A Belizean tradition and one that you are sure to come in contact with if you visit Belize in December: White and Black Fruit Cake. One of the highlights of visiting any country is the food. Experiencing culture is more than just being it is about feeling and indulging. Belize, a former British colony continues many of the English traditions, with a twist, including the Christmas fruitcakes.

The fruitcakes can be found in every household in Belize and are on the shelves at the supermarket starting in December. The Black fruitcake is one of my favorites. You may be tempted in thinking it is made with chocolate – but it is not!
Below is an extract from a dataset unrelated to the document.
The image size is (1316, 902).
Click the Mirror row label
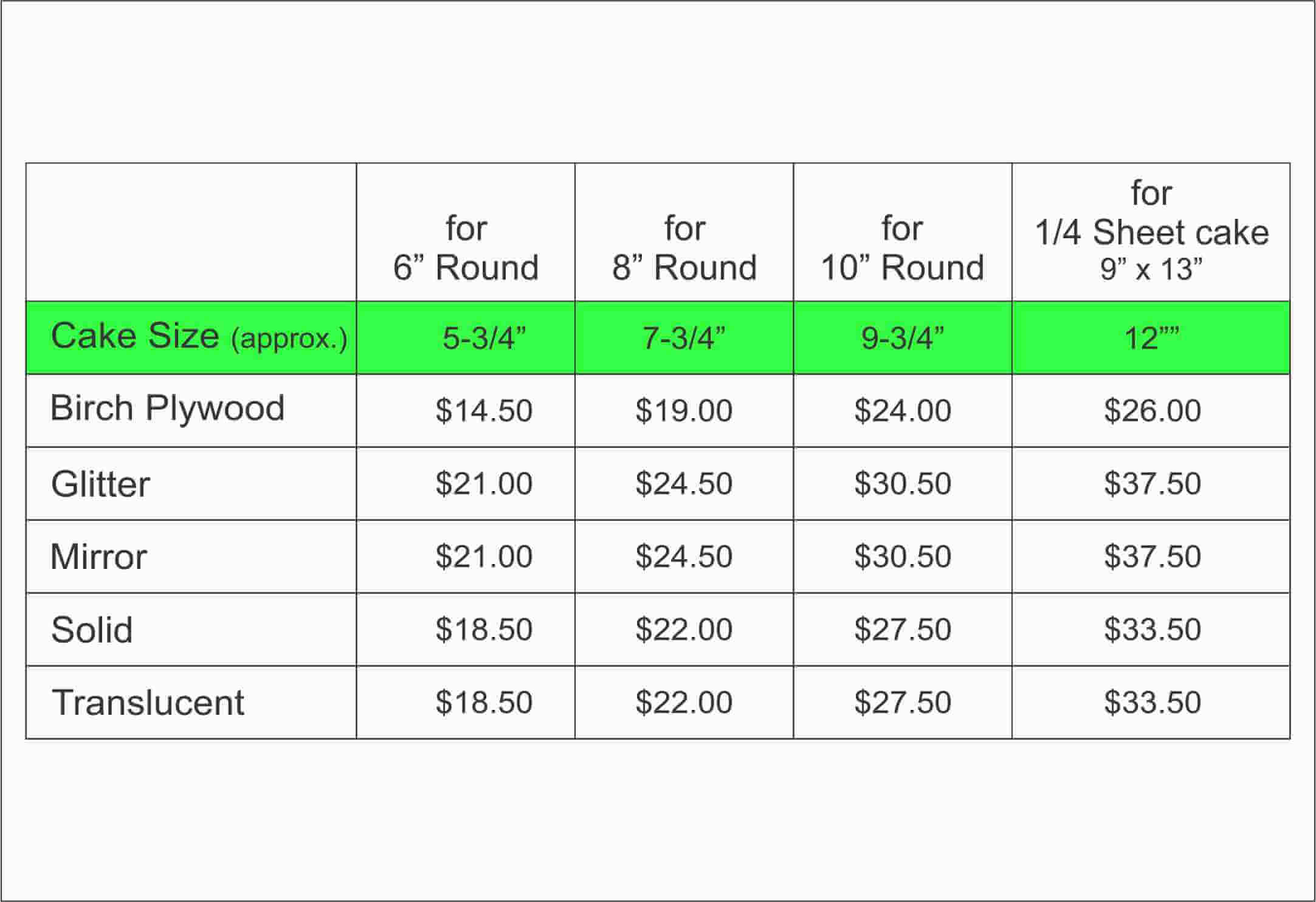[x=98, y=557]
The cakes are usually moist as one of the main ingredients is the Belizean rum and the stout it carries.

Here is a recipe for the famous Belize’s Black Fruit Cake:

Ingredients:

  • 2lb flour
  • 1lb butter
    3lb brown sugar(set 1lb of sugar aside for stewing fruit)
    1pt. stout
    1/2 pt. caramel colouring
    1 qt. rum
    1lb raisins
    1lb currants
    1lb citron
    1lb dates
    1lb cherries
    1lb mixed peel
    1lb pecans/walnuts
    8   eggs
    1tsp. baking powder
    1tsp allspice
    1tsp nutmeg

 

Method:

The fruits will need to be soaked in rum and sugar at least 7 days before making cake.  Put aside a little flour to flour the fruits before adding to batter.  This keeps fruits from settling at the bottom of the cake.

Cream butter and sugar until light and fluffy.  Add eggs one at a time, beating constantly.  Add flour, baking powder and spices into the butter, sugar and eggs mix with a spoon. Then add stout and colouring to the mixture. Beat for about 4 minutes at high speed.  In a separate dish pour the rum off the fruits.(The rum should be kept to add to the finished cake after cooling)  Flour fruits and add to the batter.

Heat oven to 300ºF.  While the oven is heating just let batter “settle” a while.  Line baking pan with aluminum foil or wax paper.  Grease lightly with butter.  Spoon batter evenly into the buttered pan about 3/4 full.  Bake in slow oven for about 3 hours.  Insert toothpick in center and it should come out clean when done.

When cake is completely cool sprinkle rum all over.  The cake can also be garnished with cherries and walnuts.

Flavouring improves with storing.  You can sprinkle cake again with rum, brandy or wine before storing.

If you are great at baking go ahead and try this recipe. However, if you are like me, simply visit Belize in December and purchase your authentic Belizean Fruit cake.